Je vous ai donné beaucoup d'exemples à la page 27 par rapport à différents programme. J'ai tiré cela du budget du gouvernement du Canada. Cela donne l'impression que le gouvernement contribue à énormément de projets, et c'est vrai. Par contre, ce qui n'est pas spécifié, c'est que, dans tous ces projets, un minimum de 20 ou 30 p. 100 du financement doit venir du secteur privé afin que ces projets voient le jour. C'est toujours, d'une certaine façon, dirigé par le secteur privé.

Cela devient un peu dangereux. Dans les nouvelles, l'an dernier, il a été question d'un chercheur de McGill qui travaillait sur la fibre d'amiante. Il avait été fortement critiqué. Selon ses travaux, qu'il a publiés, il n'y avait pas de problèmes de santé associés à l'amiante. Il a dit que les problèmes de santé étaient peut-être moins graves qu'on ne le pensait. Les médias ont alors regardé qui avait subventionné sa recherche. La subvention venait du CRSNG en partenariat avec l'industrie de l'amiante.

J'étais désolée pour cet homme. Il ne s'agit pas nécessairement d'un conflit d'intérêts. Sans le programme ou les fonds qu'il a reçus, il n'aurait jamais pu faire cette recherche. Le programme a pourtant été évalué par les pairs avant qu'il ne reçoive les fonds. Il ne s'agit pas de données sorties du chapeau d'un magicien. Il y a quand même eu une évaluation. Également, ses articles de recherche ont été publiés dans de bonnes revues, à moins qu'il n'ait faussé les données, ce dont je n'ai aucune idée. C'est le risque que l'on court, avoir des conflits d'intérêts.

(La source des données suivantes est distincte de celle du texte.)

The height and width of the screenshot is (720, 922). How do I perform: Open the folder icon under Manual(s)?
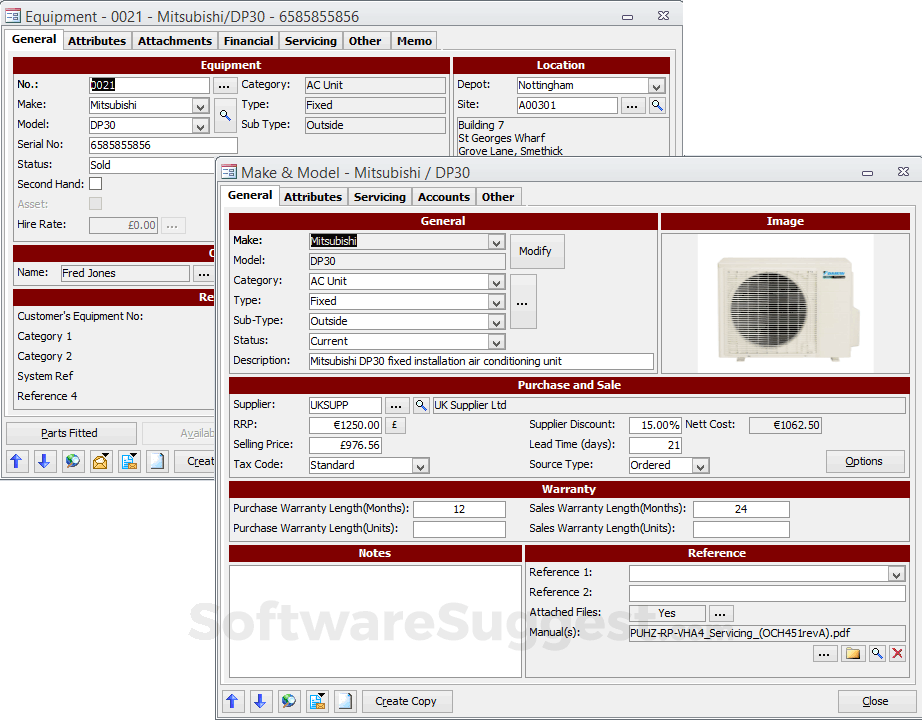click(x=853, y=653)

Une autre chose me dérange, et c'est un problème sérieux et récent au Canada. Le CRSNG a coupé les programmes pour financer l'achat d'équipement. Les instituts de recherche n'ont jamais eu un tel programme depuis je ne sais pas combien d'années. Qu'est-ce qui arrive maintenant? Il y a les gros programmes de la Fondation canadienne pour l'innovation. On parle de millions. C'est là qu'on va lorsqu'on veut acheter une machine de 2 millions de dollars lorsqu'on doit faire de grosses rénovations comme celles d'un hôpital. Notre département a été très privilégié, on en a reçu un. Ce fut une grosse compétition. Cela a coûté 6 millions de dollars.

Cependant, cela n'existe pas pour acheter de petites pièces d'équipement. La dernière fois qu'on a libéré des fonds en ce sens remonte à 2009. Cela prend des années pour préparer une demande, car la compétition est très grande. C'est une brique qu'il faut écrire et il faut que ce soit pour quelque chose de gros.

Si je casse une assiette chez moi ou que des assiettes sont usées ou qu'il en faut d'autres parce que la famille s'agrandit, tout ce que j'ai à faire est d'acheter de nouvelles assiettes. On ne refait pas toute la maison. Pour tout équipement de laboratoire de moins de 100 000 $, ces fonds de recherche n'existent plus à partir de cette année. Dans cinq ans, on va avoir de gros problèmes. Je crois que l'on devrait prendre une partie des fonds du FCI et le transférer au CRSNG et aussi aux IRSC pour offrir de la liquidité aux chercheurs pour remplacer des équipements. Il ne sert à rien de dépenser 6 millions de dollars si on ne peut pas remplacer quelque chose qui, dans quelques années, coûtera 35 000 $ à remplacer.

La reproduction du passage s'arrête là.